**WHAT NEEDS TO BE DONE:**
Exactly as written, print each of the entries.

(Beginning of INFORMATION SUPPLIED)

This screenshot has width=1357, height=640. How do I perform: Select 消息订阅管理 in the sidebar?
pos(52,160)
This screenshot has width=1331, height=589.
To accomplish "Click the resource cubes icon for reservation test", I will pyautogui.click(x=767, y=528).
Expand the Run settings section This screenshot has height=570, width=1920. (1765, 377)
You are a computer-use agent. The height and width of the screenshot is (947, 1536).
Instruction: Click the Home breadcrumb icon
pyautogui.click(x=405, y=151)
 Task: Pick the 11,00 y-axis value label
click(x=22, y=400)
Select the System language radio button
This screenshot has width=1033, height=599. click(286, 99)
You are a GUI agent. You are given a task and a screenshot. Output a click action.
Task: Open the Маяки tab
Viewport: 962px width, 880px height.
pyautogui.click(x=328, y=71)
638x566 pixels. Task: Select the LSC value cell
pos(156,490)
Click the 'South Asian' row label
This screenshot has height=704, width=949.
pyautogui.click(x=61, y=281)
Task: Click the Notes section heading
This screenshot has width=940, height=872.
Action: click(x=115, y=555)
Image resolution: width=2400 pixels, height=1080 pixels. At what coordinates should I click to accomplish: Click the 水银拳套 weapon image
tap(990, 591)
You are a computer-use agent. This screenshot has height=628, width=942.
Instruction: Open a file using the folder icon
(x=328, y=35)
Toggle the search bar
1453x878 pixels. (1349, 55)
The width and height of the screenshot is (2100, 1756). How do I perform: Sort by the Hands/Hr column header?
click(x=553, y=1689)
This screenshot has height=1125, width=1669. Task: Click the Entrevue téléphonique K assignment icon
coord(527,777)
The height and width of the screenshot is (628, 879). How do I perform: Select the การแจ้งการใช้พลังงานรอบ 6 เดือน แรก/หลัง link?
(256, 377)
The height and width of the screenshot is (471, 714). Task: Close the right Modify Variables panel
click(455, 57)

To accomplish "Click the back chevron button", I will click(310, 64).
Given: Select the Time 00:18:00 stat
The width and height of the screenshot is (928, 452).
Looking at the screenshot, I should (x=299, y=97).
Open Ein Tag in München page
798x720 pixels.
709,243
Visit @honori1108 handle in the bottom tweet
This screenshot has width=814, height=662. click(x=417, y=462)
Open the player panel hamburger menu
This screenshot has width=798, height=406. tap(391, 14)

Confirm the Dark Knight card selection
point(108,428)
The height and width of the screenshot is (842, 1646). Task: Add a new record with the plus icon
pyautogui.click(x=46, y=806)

(End of INFORMATION SUPPLIED)

**SOLUTION FOR THIS PROBLEM:**
This screenshot has width=1357, height=640. How do I perform: Select 消息订阅管理 in the sidebar?
pos(52,160)
This screenshot has width=1331, height=589.
To accomplish "Click the resource cubes icon for reservation test", I will pyautogui.click(x=767, y=528).
Expand the Run settings section This screenshot has height=570, width=1920. (1765, 377)
You are a computer-use agent. The height and width of the screenshot is (947, 1536).
Instruction: Click the Home breadcrumb icon
pyautogui.click(x=405, y=151)
 Task: Pick the 11,00 y-axis value label
click(x=22, y=400)
Select the System language radio button
This screenshot has width=1033, height=599. click(286, 99)
You are a GUI agent. You are given a task and a screenshot. Output a click action.
Task: Open the Маяки tab
Viewport: 962px width, 880px height.
pyautogui.click(x=328, y=71)
638x566 pixels. Task: Select the LSC value cell
pos(156,490)
Click the 'South Asian' row label
This screenshot has height=704, width=949.
pyautogui.click(x=61, y=281)
Task: Click the Notes section heading
This screenshot has width=940, height=872.
Action: click(x=115, y=555)
Image resolution: width=2400 pixels, height=1080 pixels. At what coordinates should I click to accomplish: Click the 水银拳套 weapon image
tap(990, 591)
You are a computer-use agent. This screenshot has height=628, width=942.
Instruction: Open a file using the folder icon
(x=328, y=35)
Toggle the search bar
1453x878 pixels. (1349, 55)
The width and height of the screenshot is (2100, 1756). How do I perform: Sort by the Hands/Hr column header?
click(x=553, y=1689)
This screenshot has height=1125, width=1669. Task: Click the Entrevue téléphonique K assignment icon
coord(527,777)
The height and width of the screenshot is (628, 879). How do I perform: Select the การแจ้งการใช้พลังงานรอบ 6 เดือน แรก/หลัง link?
(256, 377)
The height and width of the screenshot is (471, 714). Task: Close the right Modify Variables panel
click(455, 57)

To accomplish "Click the back chevron button", I will click(310, 64).
Given: Select the Time 00:18:00 stat
The width and height of the screenshot is (928, 452).
Looking at the screenshot, I should (x=299, y=97).
Open Ein Tag in München page
798x720 pixels.
709,243
Visit @honori1108 handle in the bottom tweet
This screenshot has width=814, height=662. click(x=417, y=462)
Open the player panel hamburger menu
This screenshot has width=798, height=406. tap(391, 14)

Confirm the Dark Knight card selection
point(108,428)
The height and width of the screenshot is (842, 1646). Task: Add a new record with the plus icon
pyautogui.click(x=46, y=806)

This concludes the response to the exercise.